[Stored data entries]
=-=-=-=-=
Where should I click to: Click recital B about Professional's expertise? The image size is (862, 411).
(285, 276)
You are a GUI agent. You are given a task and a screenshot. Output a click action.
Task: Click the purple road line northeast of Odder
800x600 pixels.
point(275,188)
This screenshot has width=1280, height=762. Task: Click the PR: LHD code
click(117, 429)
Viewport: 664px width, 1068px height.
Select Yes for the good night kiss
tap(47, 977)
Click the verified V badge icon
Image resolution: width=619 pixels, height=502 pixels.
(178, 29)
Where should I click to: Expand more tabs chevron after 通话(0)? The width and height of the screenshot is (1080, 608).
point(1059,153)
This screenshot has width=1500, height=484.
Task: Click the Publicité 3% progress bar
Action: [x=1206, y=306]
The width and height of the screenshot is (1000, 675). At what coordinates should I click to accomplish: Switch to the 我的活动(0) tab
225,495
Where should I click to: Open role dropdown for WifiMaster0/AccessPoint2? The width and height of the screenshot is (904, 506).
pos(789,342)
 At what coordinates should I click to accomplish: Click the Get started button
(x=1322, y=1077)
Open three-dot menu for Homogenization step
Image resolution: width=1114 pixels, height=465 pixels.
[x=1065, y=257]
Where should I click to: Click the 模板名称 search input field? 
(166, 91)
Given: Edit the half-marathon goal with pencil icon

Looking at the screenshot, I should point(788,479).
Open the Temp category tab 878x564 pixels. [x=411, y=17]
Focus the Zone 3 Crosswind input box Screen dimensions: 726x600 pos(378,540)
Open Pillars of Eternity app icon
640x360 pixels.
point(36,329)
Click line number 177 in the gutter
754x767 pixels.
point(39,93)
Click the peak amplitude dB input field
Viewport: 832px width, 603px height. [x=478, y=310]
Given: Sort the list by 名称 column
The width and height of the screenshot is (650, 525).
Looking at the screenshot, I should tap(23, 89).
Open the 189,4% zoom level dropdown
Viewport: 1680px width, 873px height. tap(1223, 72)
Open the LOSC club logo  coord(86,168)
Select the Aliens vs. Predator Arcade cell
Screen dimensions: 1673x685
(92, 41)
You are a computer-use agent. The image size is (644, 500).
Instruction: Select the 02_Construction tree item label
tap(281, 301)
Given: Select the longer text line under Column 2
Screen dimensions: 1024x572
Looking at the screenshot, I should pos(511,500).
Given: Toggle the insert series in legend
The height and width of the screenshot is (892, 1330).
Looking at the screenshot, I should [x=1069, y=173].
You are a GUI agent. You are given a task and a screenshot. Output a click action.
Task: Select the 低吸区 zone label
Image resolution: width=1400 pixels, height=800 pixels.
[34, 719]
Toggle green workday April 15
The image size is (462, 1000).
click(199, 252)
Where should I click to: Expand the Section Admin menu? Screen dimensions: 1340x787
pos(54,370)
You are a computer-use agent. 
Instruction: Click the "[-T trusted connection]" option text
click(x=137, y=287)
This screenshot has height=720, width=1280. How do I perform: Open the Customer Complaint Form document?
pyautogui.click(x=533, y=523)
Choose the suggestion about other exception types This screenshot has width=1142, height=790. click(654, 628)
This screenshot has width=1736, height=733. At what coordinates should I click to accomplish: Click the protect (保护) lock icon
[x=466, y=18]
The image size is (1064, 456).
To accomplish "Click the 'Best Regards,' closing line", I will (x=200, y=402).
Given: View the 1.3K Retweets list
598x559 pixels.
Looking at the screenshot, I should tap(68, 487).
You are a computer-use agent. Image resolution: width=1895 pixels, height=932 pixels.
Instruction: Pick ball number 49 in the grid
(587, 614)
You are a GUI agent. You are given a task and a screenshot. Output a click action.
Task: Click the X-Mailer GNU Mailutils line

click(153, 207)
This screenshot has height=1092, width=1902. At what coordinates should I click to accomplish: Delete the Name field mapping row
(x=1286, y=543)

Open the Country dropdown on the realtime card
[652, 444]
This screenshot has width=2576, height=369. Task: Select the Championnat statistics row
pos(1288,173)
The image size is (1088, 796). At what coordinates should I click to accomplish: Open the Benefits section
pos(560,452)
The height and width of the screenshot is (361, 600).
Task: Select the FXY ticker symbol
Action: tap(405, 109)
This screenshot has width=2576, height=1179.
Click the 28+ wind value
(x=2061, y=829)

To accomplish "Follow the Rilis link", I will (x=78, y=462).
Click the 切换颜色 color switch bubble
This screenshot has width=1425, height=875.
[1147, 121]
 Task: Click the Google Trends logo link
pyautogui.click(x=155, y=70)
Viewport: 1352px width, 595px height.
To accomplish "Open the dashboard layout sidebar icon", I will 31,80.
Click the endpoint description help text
=-=-=-=-=
Each entry above needs to be duplicated verbatim.

Where should I click to: Click recital B about Professional's expertise? The image size is (862, 411).
(285, 276)
You are a GUI agent. You are given a task and a screenshot. Output a click action.
Task: Click the purple road line northeast of Odder
800x600 pixels.
point(275,188)
This screenshot has width=1280, height=762. Task: Click the PR: LHD code
click(117, 429)
Viewport: 664px width, 1068px height.
Select Yes for the good night kiss
tap(47, 977)
Click the verified V badge icon
Image resolution: width=619 pixels, height=502 pixels.
(178, 29)
Where should I click to: Expand more tabs chevron after 通话(0)? The width and height of the screenshot is (1080, 608).
point(1059,153)
This screenshot has width=1500, height=484.
Task: Click the Publicité 3% progress bar
Action: [x=1206, y=306]
The width and height of the screenshot is (1000, 675). At what coordinates should I click to accomplish: Switch to the 我的活动(0) tab
225,495
Where should I click to: Open role dropdown for WifiMaster0/AccessPoint2? The width and height of the screenshot is (904, 506).
pos(789,342)
 At what coordinates should I click to accomplish: Click the Get started button
(x=1322, y=1077)
Open three-dot menu for Homogenization step
Image resolution: width=1114 pixels, height=465 pixels.
[x=1065, y=257]
Where should I click to: Click the 模板名称 search input field? 
(166, 91)
Given: Edit the half-marathon goal with pencil icon

Looking at the screenshot, I should point(788,479).
Open the Temp category tab 878x564 pixels. [x=411, y=17]
Focus the Zone 3 Crosswind input box Screen dimensions: 726x600 pos(378,540)
Open Pillars of Eternity app icon
640x360 pixels.
point(36,329)
Click line number 177 in the gutter
754x767 pixels.
point(39,93)
Click the peak amplitude dB input field
Viewport: 832px width, 603px height. [x=478, y=310]
Given: Sort the list by 名称 column
The width and height of the screenshot is (650, 525).
Looking at the screenshot, I should tap(23, 89).
Open the 189,4% zoom level dropdown
Viewport: 1680px width, 873px height. tap(1223, 72)
Open the LOSC club logo  coord(86,168)
Select the Aliens vs. Predator Arcade cell
Screen dimensions: 1673x685
(92, 41)
You are a computer-use agent. The image size is (644, 500).
Instruction: Select the 02_Construction tree item label
tap(281, 301)
Given: Select the longer text line under Column 2
Screen dimensions: 1024x572
Looking at the screenshot, I should pos(511,500).
Given: Toggle the insert series in legend
The height and width of the screenshot is (892, 1330).
Looking at the screenshot, I should [x=1069, y=173].
You are a GUI agent. You are given a task and a screenshot. Output a click action.
Task: Select the 低吸区 zone label
Image resolution: width=1400 pixels, height=800 pixels.
[34, 719]
Toggle green workday April 15
The image size is (462, 1000).
click(199, 252)
Where should I click to: Expand the Section Admin menu? Screen dimensions: 1340x787
pos(54,370)
You are a computer-use agent. 
Instruction: Click the "[-T trusted connection]" option text
click(x=137, y=287)
This screenshot has height=720, width=1280. How do I perform: Open the Customer Complaint Form document?
pyautogui.click(x=533, y=523)
Choose the suggestion about other exception types This screenshot has width=1142, height=790. click(654, 628)
This screenshot has width=1736, height=733. At what coordinates should I click to accomplish: Click the protect (保护) lock icon
[x=466, y=18]
The image size is (1064, 456).
To accomplish "Click the 'Best Regards,' closing line", I will (x=200, y=402).
Given: View the 1.3K Retweets list
598x559 pixels.
Looking at the screenshot, I should tap(68, 487).
You are a computer-use agent. Image resolution: width=1895 pixels, height=932 pixels.
Instruction: Pick ball number 49 in the grid
(587, 614)
You are a GUI agent. You are given a task and a screenshot. Output a click action.
Task: Click the X-Mailer GNU Mailutils line

click(153, 207)
This screenshot has height=1092, width=1902. At what coordinates should I click to accomplish: Delete the Name field mapping row
(x=1286, y=543)

Open the Country dropdown on the realtime card
[652, 444]
This screenshot has width=2576, height=369. Task: Select the Championnat statistics row
pos(1288,173)
The image size is (1088, 796). At what coordinates should I click to accomplish: Open the Benefits section
pos(560,452)
The height and width of the screenshot is (361, 600).
Task: Select the FXY ticker symbol
Action: tap(405, 109)
This screenshot has width=2576, height=1179.
Click the 28+ wind value
(x=2061, y=829)

To accomplish "Follow the Rilis link", I will (x=78, y=462).
Click the 切换颜色 color switch bubble
This screenshot has width=1425, height=875.
[1147, 121]
 Task: Click the Google Trends logo link
pyautogui.click(x=155, y=70)
Viewport: 1352px width, 595px height.
To accomplish "Open the dashboard layout sidebar icon", I will 31,80.
Click the endpoint description help text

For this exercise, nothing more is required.